Thursday, July 10, 2008

Poole: GSE's are insolvent

Chances are increasing that the U.S. may need to bail out Fannie Mae and the smaller Freddie Mac, former St. Louis Federal Reserve President William Poole said in an interview. Freddie Mac owed $5.2 billion more than its assets were worth in the first quarter, making it insolvent under fair value accounting rules, he said. The fair value of Fannie Mae's assets fell 66 percent to $12.2 billion, data provided by the Washington-based company show, and may be negative next quarter, Poole said.

``Congress ought to recognize that these firms are insolvent, that it is allowing these firms to continue to exist as bastions of privilege, financed by the taxpayer,'' Poole, 71, who left the Fed in March, said in an interview.

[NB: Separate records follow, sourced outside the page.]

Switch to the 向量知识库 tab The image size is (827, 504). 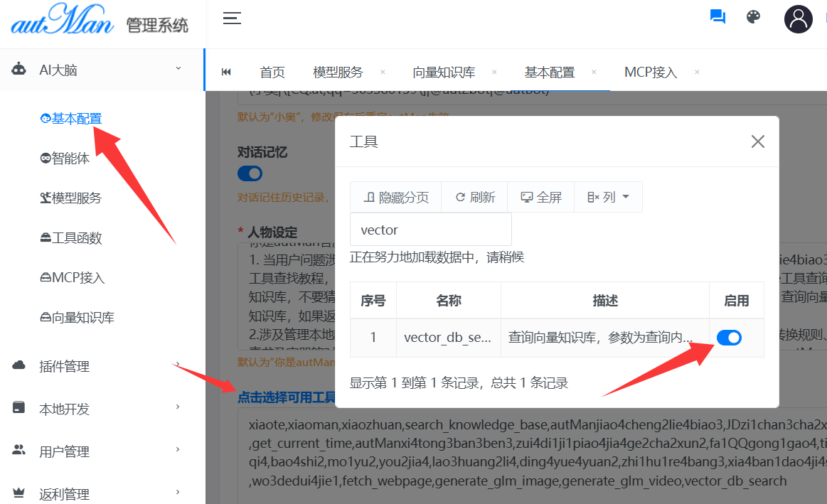point(444,72)
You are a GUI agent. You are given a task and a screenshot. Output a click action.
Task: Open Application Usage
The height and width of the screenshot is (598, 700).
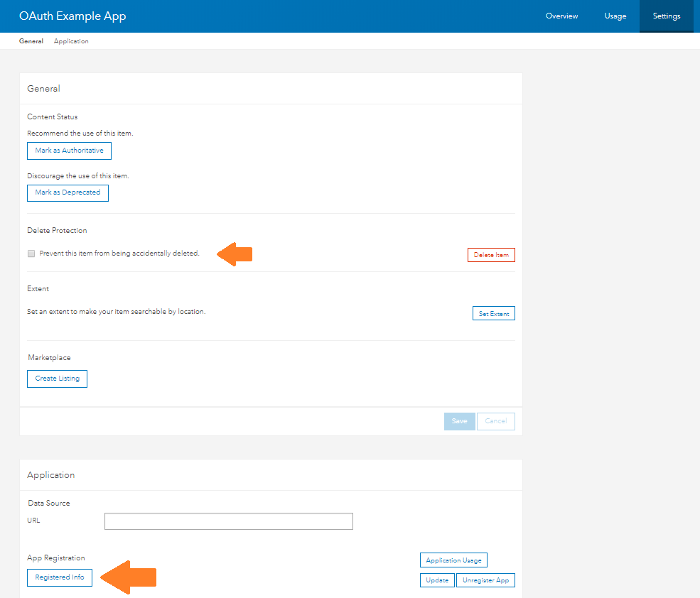coord(453,560)
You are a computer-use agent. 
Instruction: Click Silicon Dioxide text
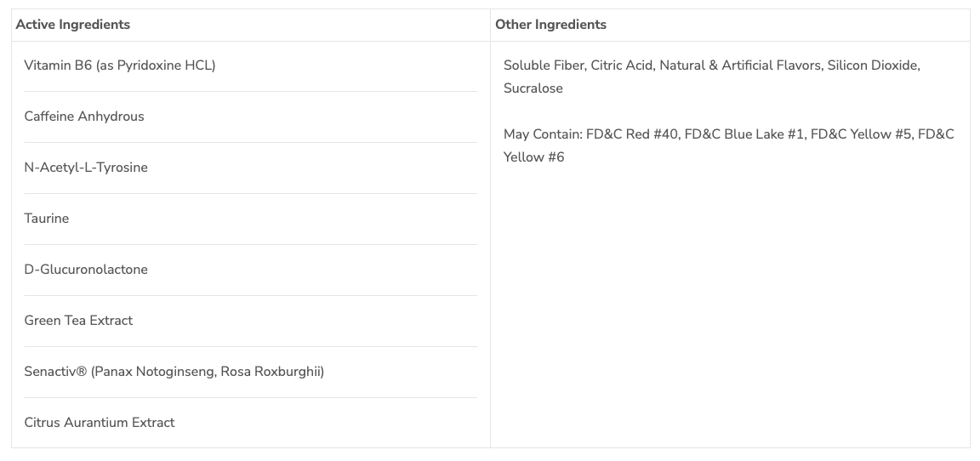[873, 65]
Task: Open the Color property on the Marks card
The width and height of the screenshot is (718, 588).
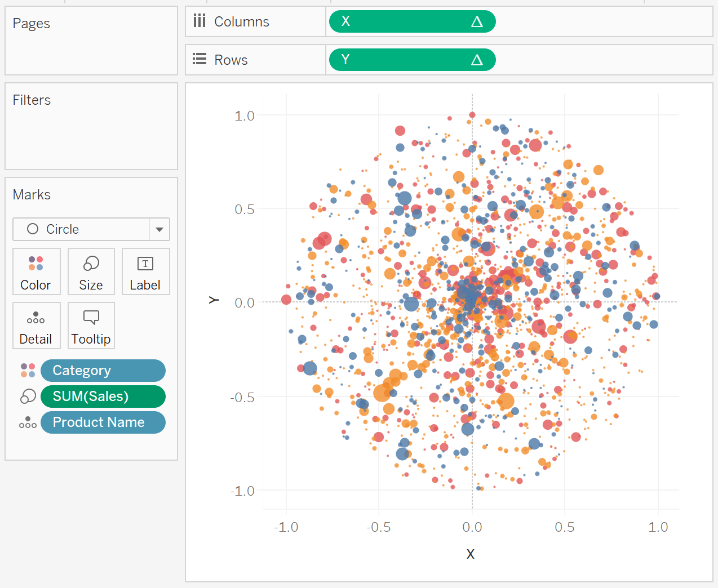Action: click(36, 271)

Fair value accounting measures a company's net worth if it had to liquidate all of its assets to repay liabilities. Fannie Mae and Freddie Mac, both of whom have the implicit backing of the government, make money by borrowing in the bond market and reinvesting the proceeds in higher-yielding mortgages and securities backed by home loans.

`Inflection' Point

Lawmakers in Washington may question Federal Reserve Chairman Ben S. Bernanke and Treasury Secretary Henry Paulson at a 10 a.m. hearing today about the financial health of the companies and whether they jeopardize the financial system.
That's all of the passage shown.